Data records
- - - - - - -

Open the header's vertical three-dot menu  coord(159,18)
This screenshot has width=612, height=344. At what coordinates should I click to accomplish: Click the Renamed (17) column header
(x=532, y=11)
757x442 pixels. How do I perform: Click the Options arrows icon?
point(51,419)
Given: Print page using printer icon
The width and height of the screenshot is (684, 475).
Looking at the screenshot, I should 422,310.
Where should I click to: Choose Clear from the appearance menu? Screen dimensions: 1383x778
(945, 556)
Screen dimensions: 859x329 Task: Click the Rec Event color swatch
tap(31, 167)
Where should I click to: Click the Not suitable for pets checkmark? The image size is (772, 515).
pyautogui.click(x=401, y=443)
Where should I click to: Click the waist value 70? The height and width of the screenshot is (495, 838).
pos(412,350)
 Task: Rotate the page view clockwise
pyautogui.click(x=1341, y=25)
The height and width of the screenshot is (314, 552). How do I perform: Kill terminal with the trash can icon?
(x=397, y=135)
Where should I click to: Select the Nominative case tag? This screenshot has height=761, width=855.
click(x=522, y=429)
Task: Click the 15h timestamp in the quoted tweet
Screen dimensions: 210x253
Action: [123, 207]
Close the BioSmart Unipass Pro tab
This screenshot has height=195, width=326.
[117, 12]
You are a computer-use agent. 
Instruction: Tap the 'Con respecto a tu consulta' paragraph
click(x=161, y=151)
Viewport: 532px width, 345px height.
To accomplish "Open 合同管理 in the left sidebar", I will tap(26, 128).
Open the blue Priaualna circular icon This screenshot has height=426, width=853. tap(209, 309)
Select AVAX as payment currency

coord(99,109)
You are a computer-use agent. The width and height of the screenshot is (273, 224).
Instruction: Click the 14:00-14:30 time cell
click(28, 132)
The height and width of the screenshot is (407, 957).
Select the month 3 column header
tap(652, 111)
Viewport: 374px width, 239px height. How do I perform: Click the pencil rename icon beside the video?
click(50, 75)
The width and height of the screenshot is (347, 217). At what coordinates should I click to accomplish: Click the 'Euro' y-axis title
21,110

- - - - - - -

Looking at the entries above, count the lines that contain the string "agent", then give the number and nothing else.

→ ANSWER SECTION:
2